インタビュー
» 2016年05月24日 17時08分 UPDATE

「スマート契約」で電気代はスマートになるの?――東電に聞いてきた (1/3)

東京電力をはじめ、ソフトバンクなど販売代理店の電力プランにも導入された「スマート契約」。一体、従来の契約と何が違うのか。担当者に詳しい話を聞いた。

[芹澤隆徳,ITmedia]

 4月にスタートした電力小売の全面自由化。携帯電話やガス代などとのセット割引やポイント制度に注目が集まっているようだが、プランを眺めていると、ときどき見かけるのが「スマート契約」という言葉。東京電力と、その販売代理店となっているソフトバンクなどの電力プランに導入されている基本料金の新しい算定手法について担当者に話を聞いた。

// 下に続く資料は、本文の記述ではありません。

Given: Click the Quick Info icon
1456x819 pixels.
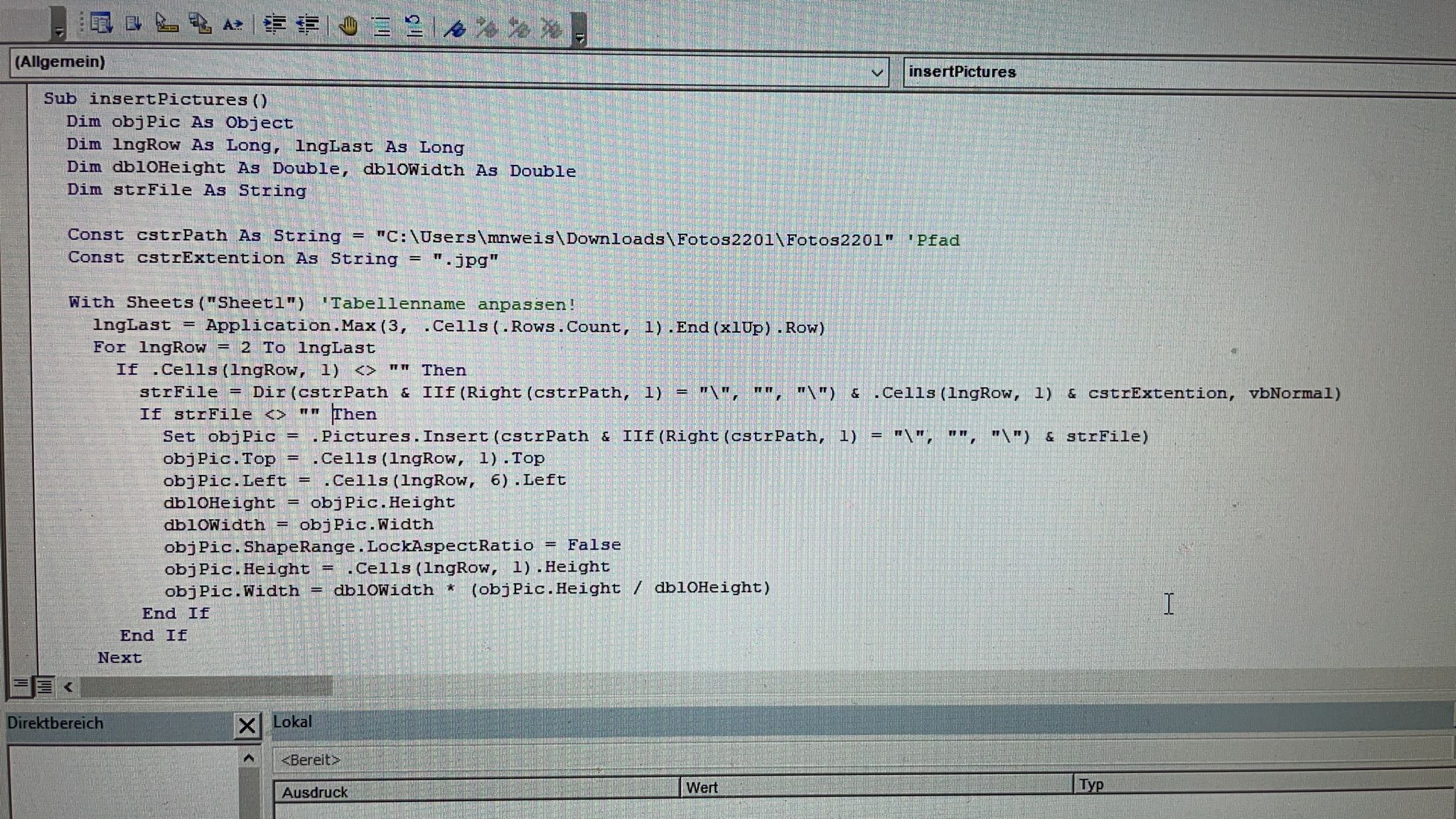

東京電力エナジーパートナー株式会社、リビング事業本部 戦略・マーケティンググループの河田志穂課長代理(左)と花尾美智子課長(右)。広報担当者にも同席してもらった

――まず東電の新しい料金プランについて概要を教えてください

河田氏:家庭向けの新しい料金プランは、大きく分けて「スタンダードプラン」「プレミアムプラン」「スマートライフプラン」「夜トクプラン」の4種類です。

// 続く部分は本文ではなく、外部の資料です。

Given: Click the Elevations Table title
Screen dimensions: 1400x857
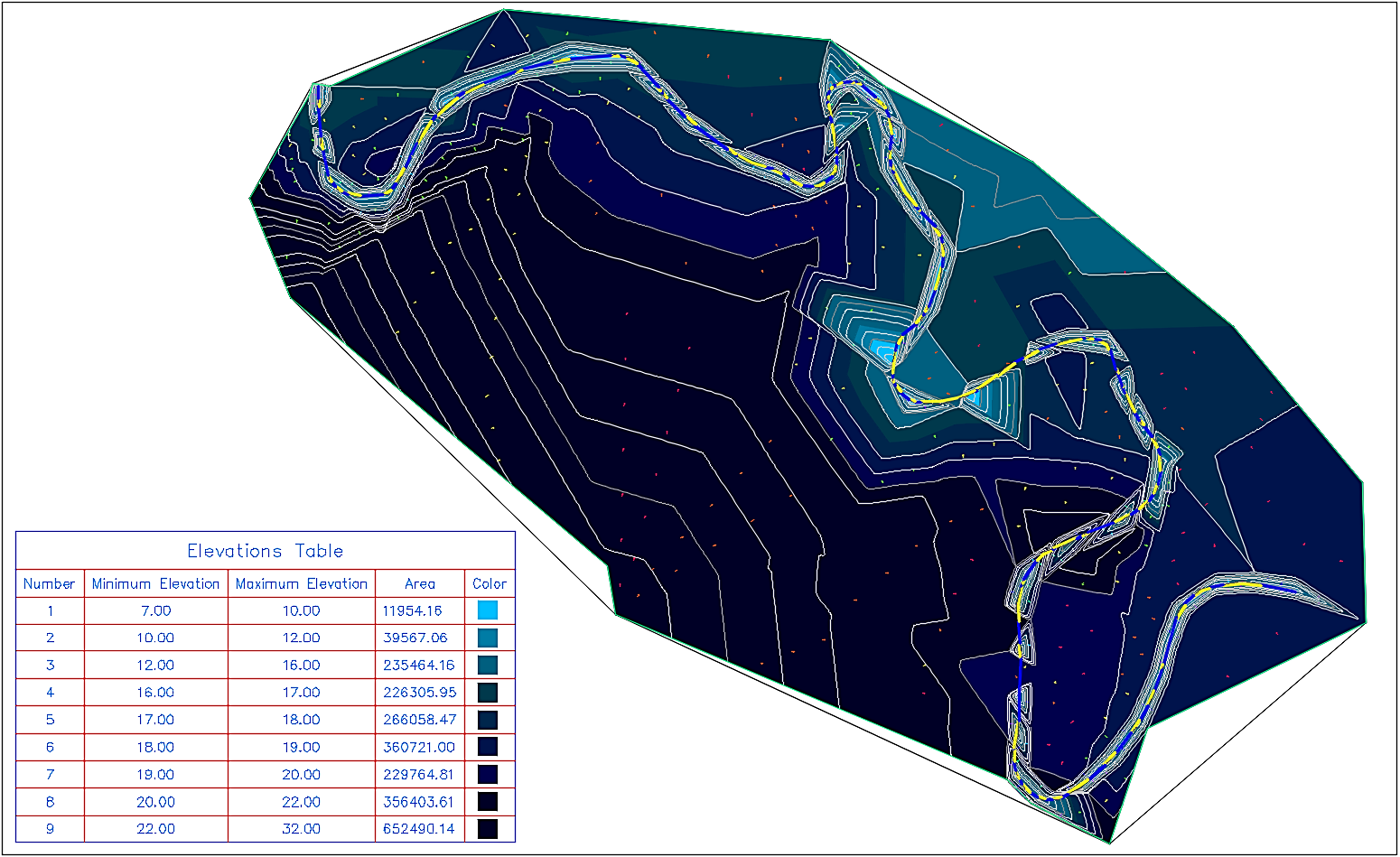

 今までの料金プランと比較すると、例えば一般的な家庭で多く入っている「従量電灯B/C」の40A(アンペア)などで月に8000円程度までのご家庭は従来の料金プランを続けたほうがお得になります。一方で8000円から1万7000円までの方は新しいスタンダードプランに移っていただいたほうががお得。さらに電気をたくさん使うご家庭……だいたい月に1万7000円以上の場合は新しい「プレミアムプラン」がお得になるという説明をしています(→東電の新料金プラン詳細)。

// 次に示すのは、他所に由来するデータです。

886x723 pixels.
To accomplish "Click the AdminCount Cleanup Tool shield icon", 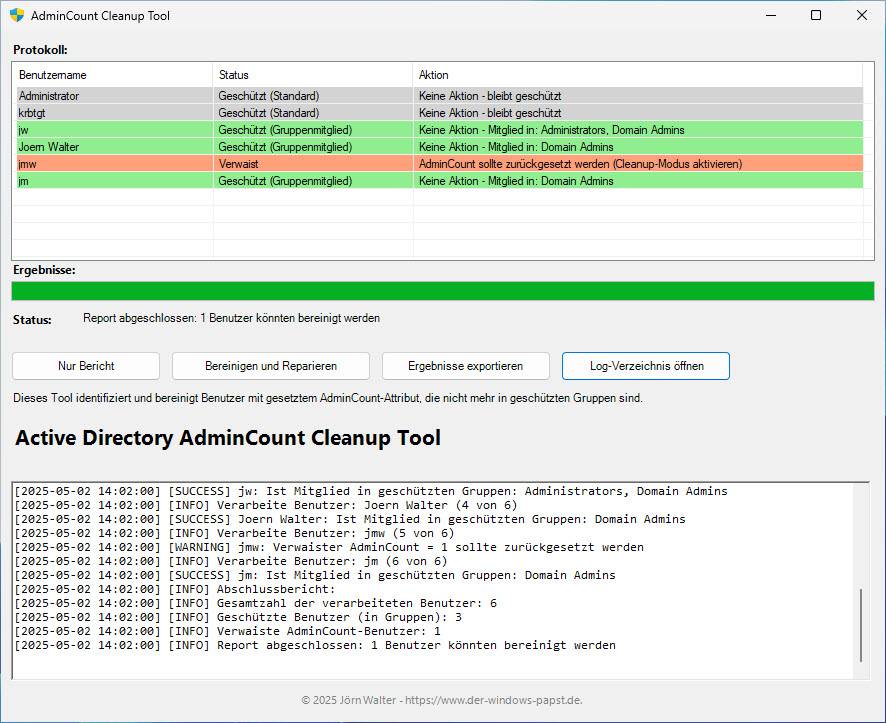I will click(x=16, y=15).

――多くのプランで採用している「スマート契約」についてですが、固定だった基本料金が毎月変動するというのは大きな変化だと思います。従来の契約との違いを教えてください

河田氏:今までの契約は「ブレーカー契約」といいます。例えば「50Aならいくら」という形で基本料金が決まり、その上に使用量に応じた電力量料金などがプラスされます。一方の「スマート契約」は、より電気の利用実態に即した形で基本料金が決まります。

スマートメーターの例

 電力小売自由化に伴い、電力会社を切り替えたり、新しい料金プランに移行した家庭は、すべて「スマートメーター」に切り替わることになりますが、このスマートメーターでは「30分値」、つまり30分ごとの電気使用量を確認することができます。これを利用して毎月、過去1年間をさかのぼり、最も使用量が多かったところ(ピーク)を基準にして基本料金を算出するのがスマート契約です。例えば7月なら、7月から過去一年間(前年の8月から今年の7月まで)のデータを参照し、1月に5kWというピークがあったとすると、それを基準にして7月の基本料金が決まります。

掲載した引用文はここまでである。